At the top of a piste, snowboarder Jessica Zhang was unphased by the August heat record.
“When it comes to climate, I feel like you get ups and downs in temperature — maybe every few years a hottest year comes along,” she shrugged.
This year is likely to be the Earth’s hottest on record, beating the record set in 2023, according to the EU’s climate monitor.
Climate change has affected traditional outdoor skiing destinations, with ice and snow retreating as global temperatures rise.
China is the world’s biggest emitter of greenhouse gases, though in recent years it has also emerged as a global leader in renewable energy.
Even as the country warms, huge government support and the interest of an expanding middle class have seen the ski industry coast to new heights in China, particularly after Beijing hosted the 2022 Winter Olympics.
The country leads the world when it comes to indoor ski resort building, boasting half of the world’s top ten based on snow area, according to Daxue Consulting.
On Friday, the Shanghai L*SNOW Indoor Skiing Theme Resort was officially certified by the Guinness Book of Records as the world’s largest, overtaking the previous record-holder — also in China, in northern Harbin.

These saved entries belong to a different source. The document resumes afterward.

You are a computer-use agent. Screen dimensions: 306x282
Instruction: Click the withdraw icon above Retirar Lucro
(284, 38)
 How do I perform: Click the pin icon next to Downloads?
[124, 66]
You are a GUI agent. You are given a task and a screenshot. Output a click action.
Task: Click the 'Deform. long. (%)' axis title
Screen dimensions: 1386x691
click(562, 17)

Modelled like a glacier, the 90,000-square-metre snow world towers over coastal Lingan, about 1.5 hours away from the city centre.
A Shanghai government report in August acknowledged that such projects “will inevitably consume a lot of energy”.

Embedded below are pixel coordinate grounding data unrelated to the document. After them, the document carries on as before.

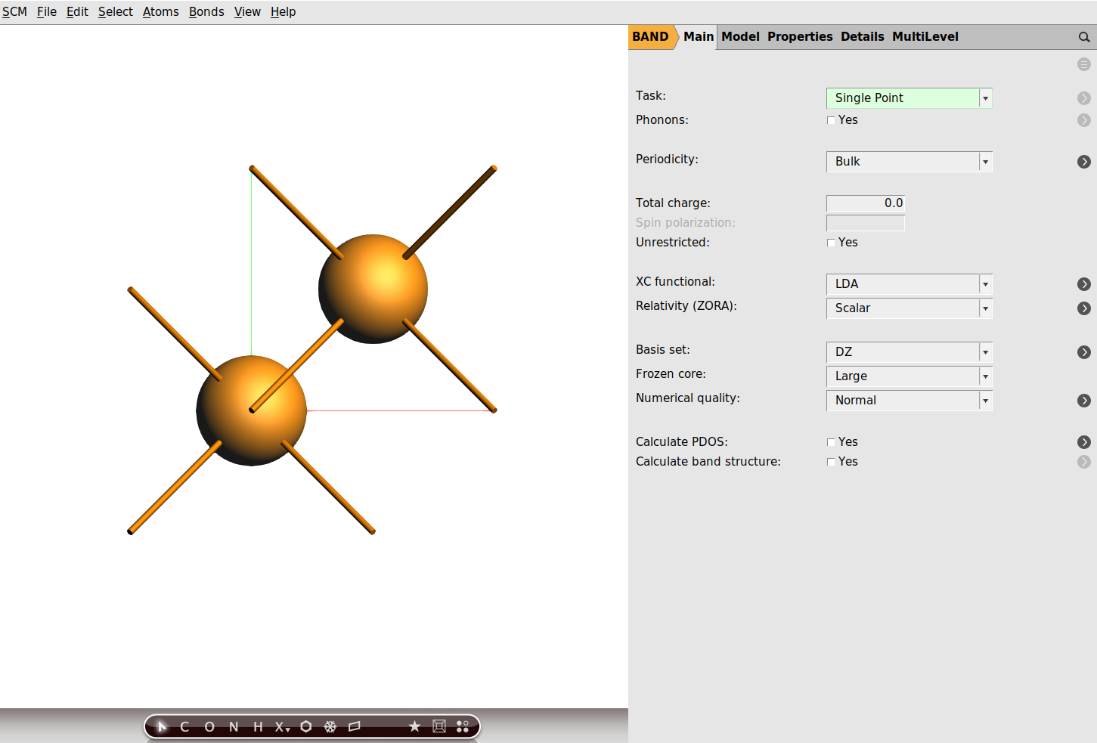Open the Periodicity dropdown
The height and width of the screenshot is (743, 1097).
point(985,162)
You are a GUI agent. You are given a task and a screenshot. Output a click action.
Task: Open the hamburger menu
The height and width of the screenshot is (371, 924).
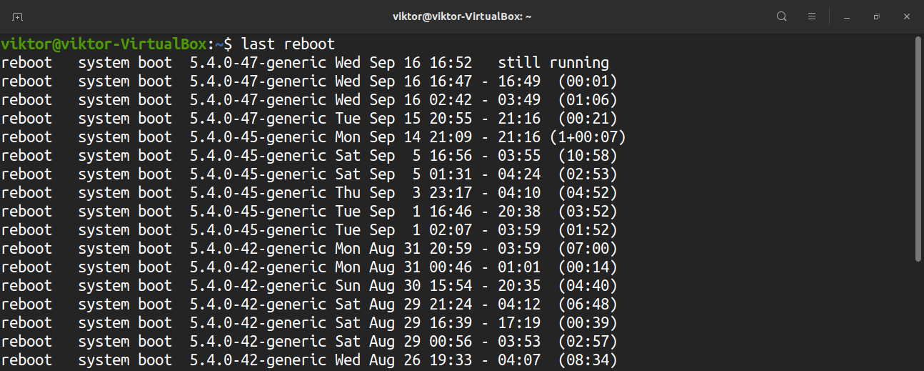(812, 16)
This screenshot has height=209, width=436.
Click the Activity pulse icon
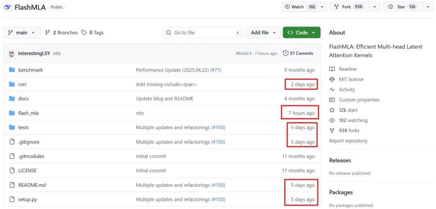coord(332,90)
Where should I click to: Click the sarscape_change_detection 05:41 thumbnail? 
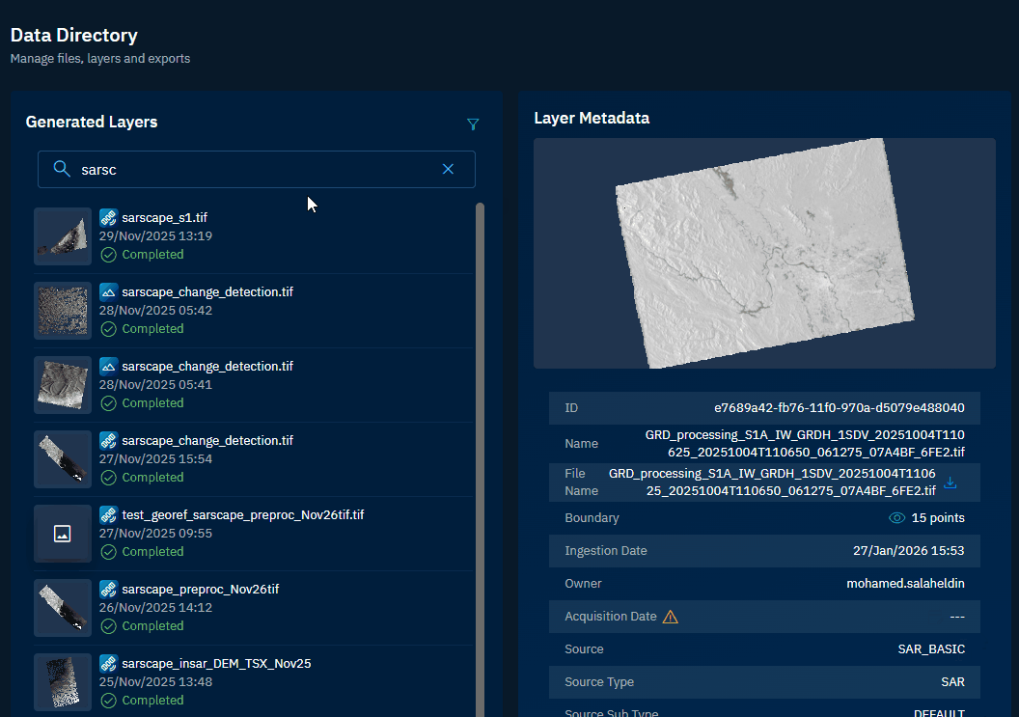tap(63, 384)
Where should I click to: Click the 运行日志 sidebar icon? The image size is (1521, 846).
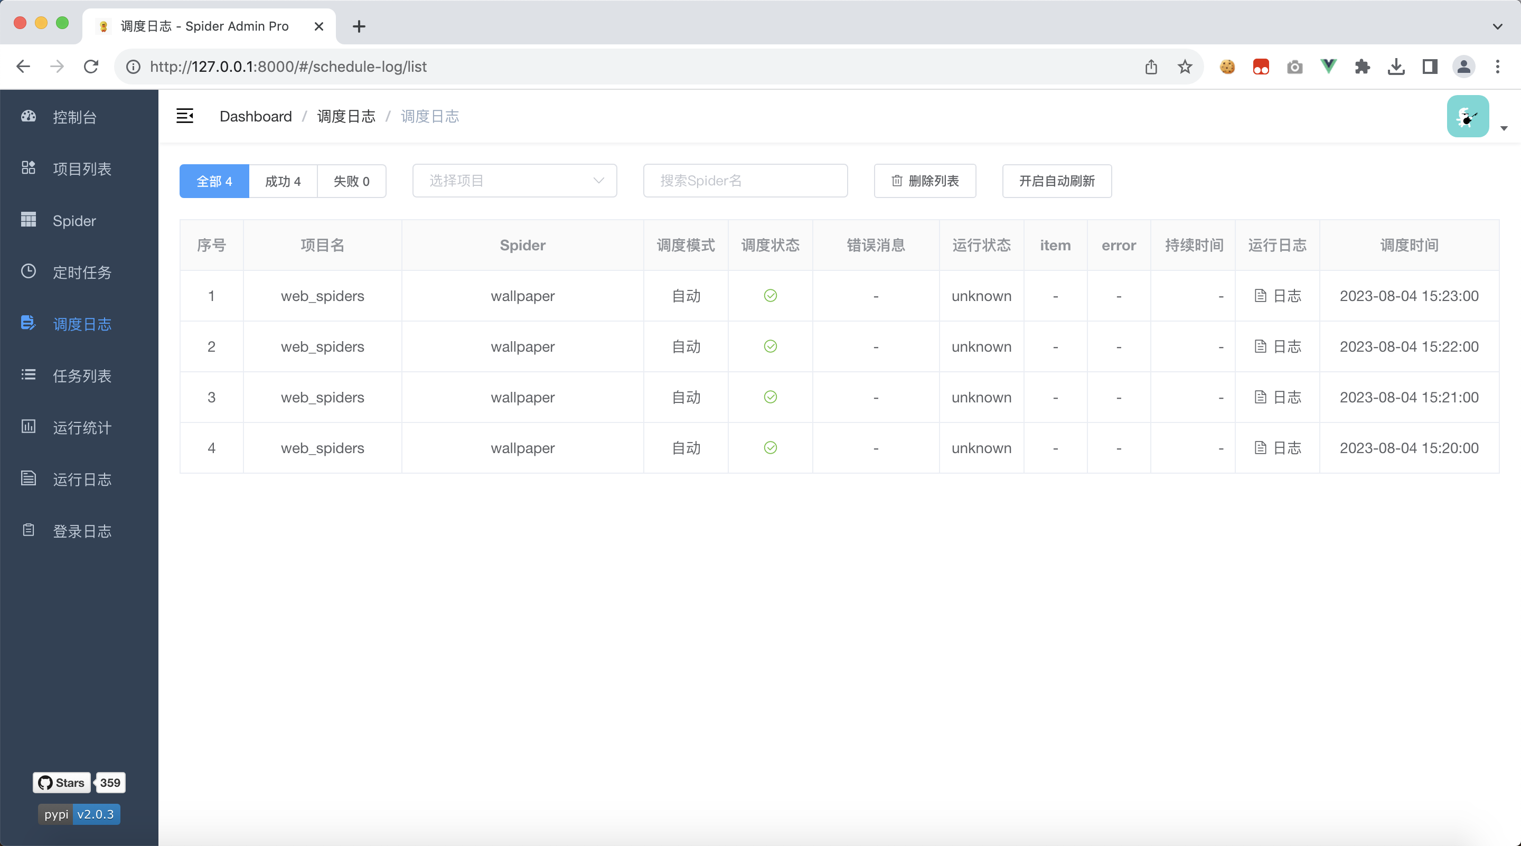(x=28, y=478)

But it noted the resort was built to maximise energy reuse, through elements such as its ice storage and waste heat recovery systems, as well as extensive rooftop photovoltaics.
Its completion has been pushed back several times — industry media reported its originally planned opening date to be 2019.
Its soft opening period has not been wholly smooth either.
The resort said it would add more safety measures after an accident in which a guest claimed a finger was severed, state media reported Wednesday.